_Task prompt_
Would you return the lines between the one holding "The height and" and the one holding "Task: Click the README book icon", inclusive, and only those, exactly as they stand in the listing below?

_Task input_
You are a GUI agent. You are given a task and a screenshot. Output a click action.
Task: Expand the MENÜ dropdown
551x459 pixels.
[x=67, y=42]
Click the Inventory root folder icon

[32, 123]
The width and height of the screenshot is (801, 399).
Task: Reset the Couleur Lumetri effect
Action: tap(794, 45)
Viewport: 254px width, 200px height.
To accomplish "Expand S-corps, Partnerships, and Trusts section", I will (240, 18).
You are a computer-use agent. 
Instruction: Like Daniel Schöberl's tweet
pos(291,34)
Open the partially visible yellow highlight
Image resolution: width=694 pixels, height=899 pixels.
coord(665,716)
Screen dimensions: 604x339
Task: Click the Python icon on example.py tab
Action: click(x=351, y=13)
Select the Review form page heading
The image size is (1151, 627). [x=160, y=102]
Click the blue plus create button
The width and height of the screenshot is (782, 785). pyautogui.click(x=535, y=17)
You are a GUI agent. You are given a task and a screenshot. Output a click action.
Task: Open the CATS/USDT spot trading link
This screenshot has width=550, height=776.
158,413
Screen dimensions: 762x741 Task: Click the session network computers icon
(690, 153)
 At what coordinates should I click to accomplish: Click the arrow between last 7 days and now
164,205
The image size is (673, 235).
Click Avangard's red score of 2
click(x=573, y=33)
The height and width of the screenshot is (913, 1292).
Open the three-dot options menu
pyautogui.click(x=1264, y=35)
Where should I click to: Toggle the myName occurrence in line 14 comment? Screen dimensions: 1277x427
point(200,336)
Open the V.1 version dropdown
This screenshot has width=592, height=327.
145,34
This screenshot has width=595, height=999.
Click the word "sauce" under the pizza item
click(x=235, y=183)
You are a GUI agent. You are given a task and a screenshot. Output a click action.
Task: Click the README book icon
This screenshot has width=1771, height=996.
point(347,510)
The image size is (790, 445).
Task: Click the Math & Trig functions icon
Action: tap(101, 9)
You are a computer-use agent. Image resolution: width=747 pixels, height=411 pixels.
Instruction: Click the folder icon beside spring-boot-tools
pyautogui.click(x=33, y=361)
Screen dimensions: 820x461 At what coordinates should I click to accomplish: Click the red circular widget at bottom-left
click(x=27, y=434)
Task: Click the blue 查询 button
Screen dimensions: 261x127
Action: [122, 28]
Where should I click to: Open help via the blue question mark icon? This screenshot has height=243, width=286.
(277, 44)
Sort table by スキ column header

_Output_
The height and width of the screenshot is (913, 1292).
Open the three-dot options menu
pyautogui.click(x=1264, y=35)
Where should I click to: Toggle the myName occurrence in line 14 comment? Screen dimensions: 1277x427
point(200,336)
Open the V.1 version dropdown
This screenshot has width=592, height=327.
145,34
This screenshot has width=595, height=999.
Click the word "sauce" under the pizza item
click(x=235, y=183)
You are a GUI agent. You are given a task and a screenshot. Output a click action.
Task: Click the README book icon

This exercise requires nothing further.